Your instructions:
Please return every line of the records below as a JSON list of strings, one string per line, with blank lines omitted.

Dataset entries
-- START --

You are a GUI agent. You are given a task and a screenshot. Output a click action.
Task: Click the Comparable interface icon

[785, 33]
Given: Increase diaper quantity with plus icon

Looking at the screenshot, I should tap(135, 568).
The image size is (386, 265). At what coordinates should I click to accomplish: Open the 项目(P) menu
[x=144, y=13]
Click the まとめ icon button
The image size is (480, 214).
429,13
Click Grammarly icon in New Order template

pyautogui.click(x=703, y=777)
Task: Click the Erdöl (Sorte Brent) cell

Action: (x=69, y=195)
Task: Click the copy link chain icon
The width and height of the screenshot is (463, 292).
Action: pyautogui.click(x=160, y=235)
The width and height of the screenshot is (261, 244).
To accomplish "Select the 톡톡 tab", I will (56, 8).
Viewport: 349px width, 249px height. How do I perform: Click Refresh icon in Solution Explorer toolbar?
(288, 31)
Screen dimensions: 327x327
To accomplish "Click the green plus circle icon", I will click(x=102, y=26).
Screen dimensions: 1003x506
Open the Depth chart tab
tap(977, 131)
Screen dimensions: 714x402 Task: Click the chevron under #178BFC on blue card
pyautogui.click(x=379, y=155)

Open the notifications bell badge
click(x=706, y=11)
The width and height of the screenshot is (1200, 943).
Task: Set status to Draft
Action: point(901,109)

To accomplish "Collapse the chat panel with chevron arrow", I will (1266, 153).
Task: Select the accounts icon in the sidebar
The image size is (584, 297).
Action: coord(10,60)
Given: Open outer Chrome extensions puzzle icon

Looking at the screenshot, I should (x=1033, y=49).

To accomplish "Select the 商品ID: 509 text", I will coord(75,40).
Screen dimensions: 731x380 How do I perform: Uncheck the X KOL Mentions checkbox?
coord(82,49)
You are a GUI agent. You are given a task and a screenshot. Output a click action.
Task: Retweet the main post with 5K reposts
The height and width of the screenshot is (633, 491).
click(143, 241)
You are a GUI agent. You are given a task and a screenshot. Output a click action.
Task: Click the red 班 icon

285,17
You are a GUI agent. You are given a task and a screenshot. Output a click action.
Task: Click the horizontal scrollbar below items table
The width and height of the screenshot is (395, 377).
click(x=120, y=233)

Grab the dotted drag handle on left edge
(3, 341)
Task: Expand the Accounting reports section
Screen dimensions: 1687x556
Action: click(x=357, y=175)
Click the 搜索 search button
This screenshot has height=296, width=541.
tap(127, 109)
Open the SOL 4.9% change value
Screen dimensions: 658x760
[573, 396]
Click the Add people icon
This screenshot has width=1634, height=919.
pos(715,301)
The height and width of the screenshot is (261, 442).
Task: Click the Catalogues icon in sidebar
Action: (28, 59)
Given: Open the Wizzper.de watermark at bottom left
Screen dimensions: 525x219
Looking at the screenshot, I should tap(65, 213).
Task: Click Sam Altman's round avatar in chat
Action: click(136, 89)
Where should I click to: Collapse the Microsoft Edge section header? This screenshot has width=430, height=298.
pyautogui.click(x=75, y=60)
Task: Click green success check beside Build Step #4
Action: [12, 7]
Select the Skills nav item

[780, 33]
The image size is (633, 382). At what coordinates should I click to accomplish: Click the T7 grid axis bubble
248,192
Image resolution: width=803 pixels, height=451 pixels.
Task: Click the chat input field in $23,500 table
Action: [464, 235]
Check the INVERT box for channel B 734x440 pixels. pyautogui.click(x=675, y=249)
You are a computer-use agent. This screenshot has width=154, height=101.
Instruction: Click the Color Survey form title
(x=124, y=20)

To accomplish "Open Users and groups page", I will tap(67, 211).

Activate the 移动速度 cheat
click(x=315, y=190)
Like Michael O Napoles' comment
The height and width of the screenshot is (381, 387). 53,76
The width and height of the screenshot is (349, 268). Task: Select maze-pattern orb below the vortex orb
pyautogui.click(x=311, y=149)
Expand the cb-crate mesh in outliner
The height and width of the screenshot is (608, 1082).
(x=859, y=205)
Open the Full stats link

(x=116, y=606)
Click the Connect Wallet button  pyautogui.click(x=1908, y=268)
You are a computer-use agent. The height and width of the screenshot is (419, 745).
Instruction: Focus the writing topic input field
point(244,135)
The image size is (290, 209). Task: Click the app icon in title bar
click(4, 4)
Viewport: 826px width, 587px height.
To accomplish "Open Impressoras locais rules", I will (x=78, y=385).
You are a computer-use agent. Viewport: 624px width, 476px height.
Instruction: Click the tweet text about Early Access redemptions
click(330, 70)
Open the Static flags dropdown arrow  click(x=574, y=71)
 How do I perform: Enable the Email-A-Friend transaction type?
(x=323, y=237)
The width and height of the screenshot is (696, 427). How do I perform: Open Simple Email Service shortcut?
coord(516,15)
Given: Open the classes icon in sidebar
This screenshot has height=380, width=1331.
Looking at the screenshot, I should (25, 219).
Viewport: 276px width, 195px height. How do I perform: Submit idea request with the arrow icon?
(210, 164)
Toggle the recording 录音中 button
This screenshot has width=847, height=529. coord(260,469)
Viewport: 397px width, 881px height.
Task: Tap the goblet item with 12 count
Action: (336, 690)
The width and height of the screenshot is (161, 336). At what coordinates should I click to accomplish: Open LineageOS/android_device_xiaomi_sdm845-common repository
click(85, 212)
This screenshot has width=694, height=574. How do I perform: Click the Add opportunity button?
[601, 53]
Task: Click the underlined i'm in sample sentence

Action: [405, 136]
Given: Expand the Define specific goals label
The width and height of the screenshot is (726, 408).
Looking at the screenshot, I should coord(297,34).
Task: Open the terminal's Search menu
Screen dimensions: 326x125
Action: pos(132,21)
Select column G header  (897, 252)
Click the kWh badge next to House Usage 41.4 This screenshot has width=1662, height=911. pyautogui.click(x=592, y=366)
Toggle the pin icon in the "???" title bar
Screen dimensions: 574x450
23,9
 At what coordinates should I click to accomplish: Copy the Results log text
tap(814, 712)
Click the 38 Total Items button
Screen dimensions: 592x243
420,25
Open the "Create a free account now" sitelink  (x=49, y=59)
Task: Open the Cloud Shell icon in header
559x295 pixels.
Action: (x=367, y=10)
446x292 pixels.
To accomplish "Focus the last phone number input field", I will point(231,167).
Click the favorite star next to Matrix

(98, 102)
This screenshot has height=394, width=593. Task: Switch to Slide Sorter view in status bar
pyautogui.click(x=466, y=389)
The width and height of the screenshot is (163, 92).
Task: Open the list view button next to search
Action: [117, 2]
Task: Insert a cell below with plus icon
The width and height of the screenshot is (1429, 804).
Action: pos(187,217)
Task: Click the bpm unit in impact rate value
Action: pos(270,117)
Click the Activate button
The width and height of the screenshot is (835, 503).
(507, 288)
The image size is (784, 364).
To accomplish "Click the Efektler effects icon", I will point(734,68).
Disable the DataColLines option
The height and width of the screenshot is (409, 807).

-- END --

Response for this exercise:
[
  "You are a GUI agent. You are given a task and a screenshot. Output a click action.",
  "Task: Click the Comparable interface icon",
  "[785, 33]",
  "Given: Increase diaper quantity with plus icon",
  "Looking at the screenshot, I should tap(135, 568).",
  "The image size is (386, 265). At what coordinates should I click to accomplish: Open the 项目(P) menu",
  "[x=144, y=13]",
  "Click the まとめ icon button",
  "The image size is (480, 214).",
  "429,13",
  "Click Grammarly icon in New Order template",
  "pyautogui.click(x=703, y=777)",
  "Task: Click the Erdöl (Sorte Brent) cell",
  "Action: (x=69, y=195)",
  "Task: Click the copy link chain icon",
  "The width and height of the screenshot is (463, 292).",
  "Action: pyautogui.click(x=160, y=235)",
  "The width and height of the screenshot is (261, 244).",
  "To accomplish \"Select the 톡톡 tab\", I will (56, 8).",
  "Viewport: 349px width, 249px height. How do I perform: Click Refresh icon in Solution Explorer toolbar?",
  "(288, 31)",
  "Screen dimensions: 327x327",
  "To accomplish \"Click the green plus circle icon\", I will click(x=102, y=26).",
  "Screen dimensions: 1003x506",
  "Open the Depth chart tab",
  "tap(977, 131)",
  "Screen dimensions: 714x402 Task: Click the chevron under #178BFC on blue card",
  "pyautogui.click(x=379, y=155)",
  "Open the notifications bell badge",
  "click(x=706, y=11)",
  "The width and height of the screenshot is (1200, 943).",
  "Task: Set status to Draft",
  "Action: point(901,109)",
  "To accomplish \"Collapse the chat panel with chevron arrow\", I will (1266, 153).",
  "Task: Select the accounts icon in the sidebar",
  "The image size is (584, 297).",
  "Action: coord(10,60)",
  "Given: Open outer Chrome extensions puzzle icon",
  "Looking at the screenshot, I should (x=1033, y=49).",
  "To accomplish \"Select the 商品ID: 509 text\", I will coord(75,40).",
  "Screen dimensions: 731x380 How do I perform: Uncheck the X KOL Mentions checkbox?",
  "coord(82,49)",
  "You are a GUI agent. You are given a task and a screenshot. Output a click action.",
  "Task: Retweet the main post with 5K reposts",
  "The height and width of the screenshot is (633, 491).",
  "click(143, 241)",
  "You are a GUI agent. You are given a task and a screenshot. Output a click action.",
  "Task: Click the red 班 icon",
  "285,17",
  "You are a GUI agent. You are given a task and a screenshot. Output a click action.",
  "Task: Click the horizontal scrollbar below items table",
  "The width and height of the screenshot is (395, 377).",
  "click(x=120, y=233)",
  "Grab the dotted drag handle on left edge",
  "(3, 341)",
  "Task: Expand the Accounting reports section",
  "Screen dimensions: 1687x556",
  "Action: click(x=357, y=175)",
  "Click the 搜索 search button",
  "This screenshot has height=296, width=541.",
  "tap(127, 109)",
  "Open the SOL 4.9% change value",
  "Screen dimensions: 658x760",
  "[573, 396]",
  "Click the Add people icon",
  "This screenshot has width=1634, height=919.",
  "pos(715,301)",
  "The height and width of the screenshot is (261, 442).",
  "Task: Click the Catalogues icon in sidebar",
  "Action: (28, 59)",
  "Given: Open the Wizzper.de watermark at bottom left",
  "Screen dimensions: 525x219",
  "Looking at the screenshot, I should tap(65, 213).",
  "Task: Click Sam Altman's round avatar in chat",
  "Action: click(136, 89)",
  "Where should I click to: Collapse the Microsoft Edge section header? This screenshot has width=430, height=298.",
  "pyautogui.click(x=75, y=60)",
  "Task: Click green success check beside Build Step #4",
  "Action: [12, 7]",
  "Select the Skills nav item",
  "[780, 33]",
  "The image size is (633, 382). At what coordinates should I click to accomplish: Click the T7 grid axis bubble",
  "248,192",
  "Image resolution: width=803 pixels, height=451 pixels.",
  "Task: Click the chat input field in $23,500 table",
  "Action: [464, 235]",
  "Check the INVERT box for channel B 734x440 pixels. pyautogui.click(x=675, y=249)",
  "You are a computer-use agent. This screenshot has width=154, height=101.",
  "Instruction: Click the Color Survey form title",
  "(x=124, y=20)",
  "To accomplish \"Open Users and groups page\", I will tap(67, 211).",
  "Activate the 移动速度 cheat",
  "click(x=315, y=190)",
  "Like Michael O Napoles' comment",
  "The height and width of the screenshot is (381, 387). 53,76",
  "The width and height of the screenshot is (349, 268). Task: Select maze-pattern orb below the vortex orb",
  "pyautogui.click(x=311, y=149)",
  "Expand the cb-crate mesh in outliner",
  "The height and width of the screenshot is (608, 1082).",
  "(x=859, y=205)",
  "Open the Full stats link",
  "(x=116, y=606)",
  "Click the Connect Wallet button  pyautogui.click(x=1908, y=268)",
  "You are a computer-use agent. The height and width of the screenshot is (419, 745).",
  "Instruction: Focus the writing topic input field",
  "point(244,135)",
  "The image size is (290, 209). Task: Click the app icon in title bar",
  "click(4, 4)",
  "Viewport: 826px width, 587px height.",
  "To accomplish \"Open Impressoras locais rules\", I will (x=78, y=385).",
  "You are a computer-use agent. Viewport: 624px width, 476px height.",
  "Instruction: Click the tweet text about Early Access redemptions",
  "click(330, 70)",
  "Open the Static flags dropdown arrow  click(x=574, y=71)",
  " How do I perform: Enable the Email-A-Friend transaction type?",
  "(x=323, y=237)",
  "The width and height of the screenshot is (696, 427). How do I perform: Open Simple Email Service shortcut?",
  "coord(516,15)",
  "Given: Open the classes icon in sidebar",
  "This screenshot has height=380, width=1331.",
  "Looking at the screenshot, I should (25, 219).",
  "Viewport: 276px width, 195px height. How do I perform: Submit idea request with the arrow icon?",
  "(210, 164)",
  "Toggle the recording 录音中 button",
  "This screenshot has width=847, height=529. coord(260,469)",
  "Viewport: 397px width, 881px height.",
  "Task: Tap the goblet item with 12 count",
  "Action: (336, 690)",
  "The width and height of the screenshot is (161, 336). At what coordinates should I click to accomplish: Open LineageOS/android_device_xiaomi_sdm845-common repository",
  "click(85, 212)",
  "This screenshot has width=694, height=574. How do I perform: Click the Add opportunity button?",
  "[601, 53]",
  "Task: Click the underlined i'm in sample sentence",
  "Action: [405, 136]",
  "Given: Expand the Define specific goals label",
  "The width and height of the screenshot is (726, 408).",
  "Looking at the screenshot, I should coord(297,34).",
  "Task: Open the terminal's Search menu",
  "Screen dimensions: 326x125",
  "Action: pos(132,21)",
  "Select column G header  (897, 252)",
  "Click the kWh badge next to House Usage 41.4 This screenshot has width=1662, height=911. pyautogui.click(x=592, y=366)",
  "Toggle the pin icon in the \"???\" title bar",
  "Screen dimensions: 574x450",
  "23,9",
  " At what coordinates should I click to accomplish: Copy the Results log text",
  "tap(814, 712)",
  "Click the 38 Total Items button",
  "Screen dimensions: 592x243",
  "420,25",
  "Open the \"Create a free account now\" sitelink  (x=49, y=59)",
  "Task: Open the Cloud Shell icon in header",
  "559x295 pixels.",
  "Action: (x=367, y=10)",
  "446x292 pixels.",
  "To accomplish \"Focus the last phone number input field\", I will point(231,167).",
  "Click the favorite star next to Matrix",
  "(98, 102)",
  "This screenshot has height=394, width=593. Task: Switch to Slide Sorter view in status bar",
  "pyautogui.click(x=466, y=389)",
  "The width and height of the screenshot is (163, 92).",
  "Task: Open the list view button next to search",
  "Action: [117, 2]",
  "Task: Insert a cell below with plus icon",
  "The width and height of the screenshot is (1429, 804).",
  "Action: pos(187,217)",
  "Task: Click the bpm unit in impact rate value",
  "Action: pos(270,117)",
  "Click the Activate button",
  "The width and height of the screenshot is (835, 503).",
  "(507, 288)",
  "The image size is (784, 364).",
  "To accomplish \"Click the Efektler effects icon\", I will point(734,68).",
  "Disable the DataColLines option",
  "The height and width of the screenshot is (409, 807)."
]